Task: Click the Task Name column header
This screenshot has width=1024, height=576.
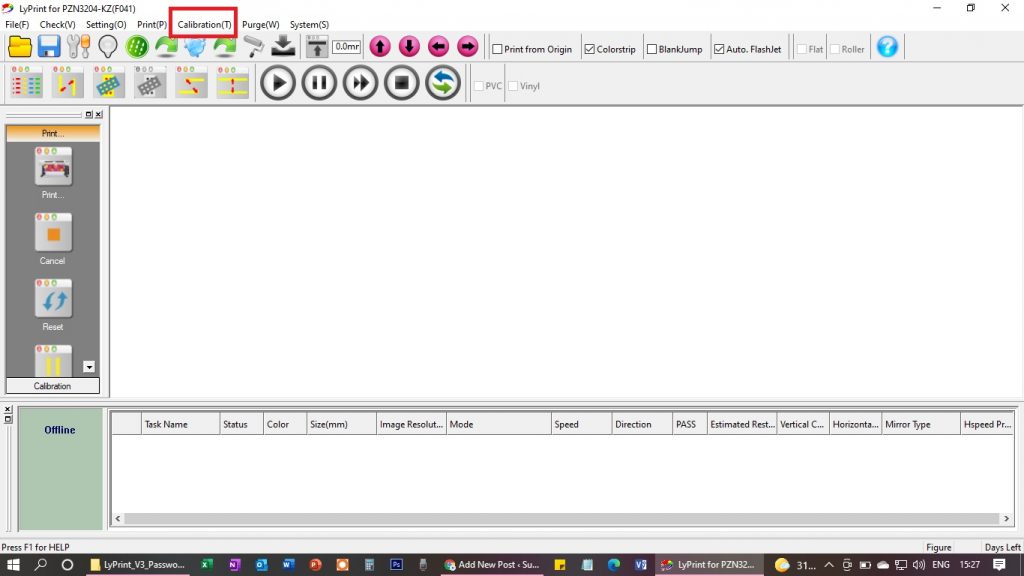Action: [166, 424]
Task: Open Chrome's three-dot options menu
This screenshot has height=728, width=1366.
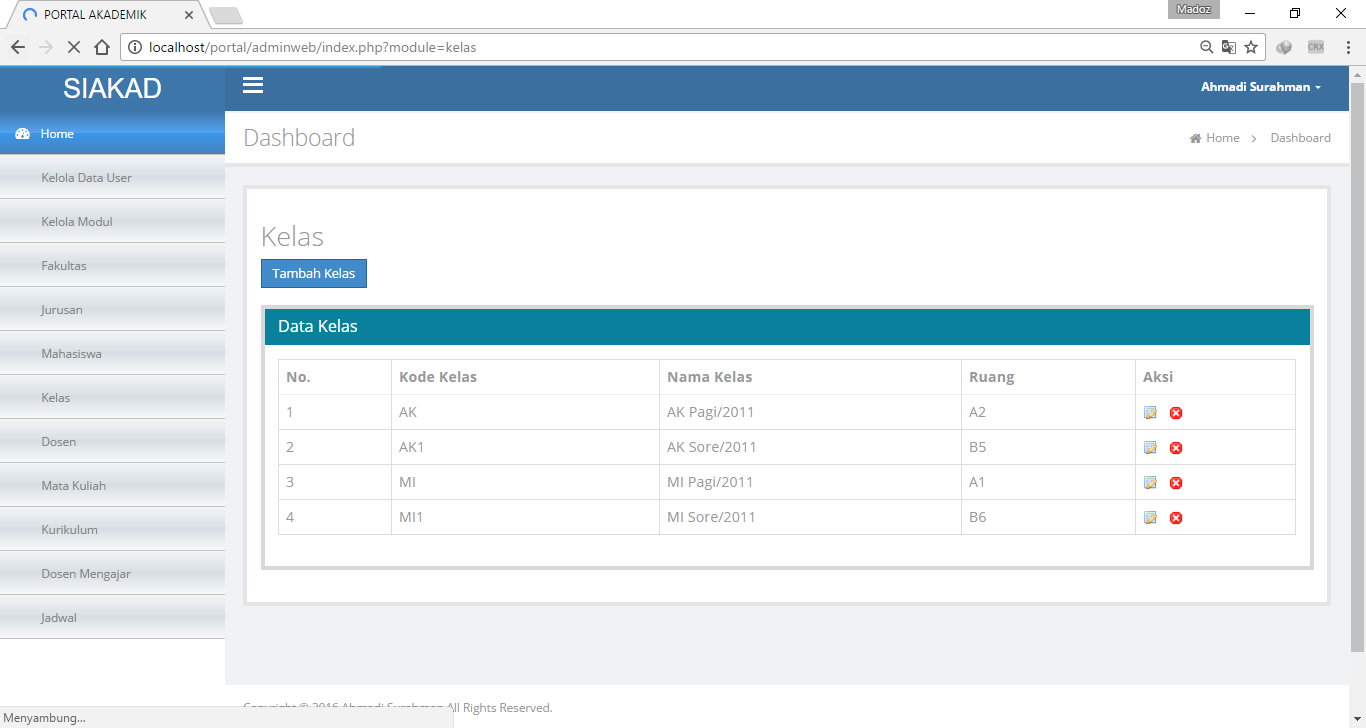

::::

-- Your objective --
Out of the records above, pull the lines that include the word "Task".

-- Exercise solution --
Task: Click the Task Name column header
Task: Open Chrome's three-dot options menu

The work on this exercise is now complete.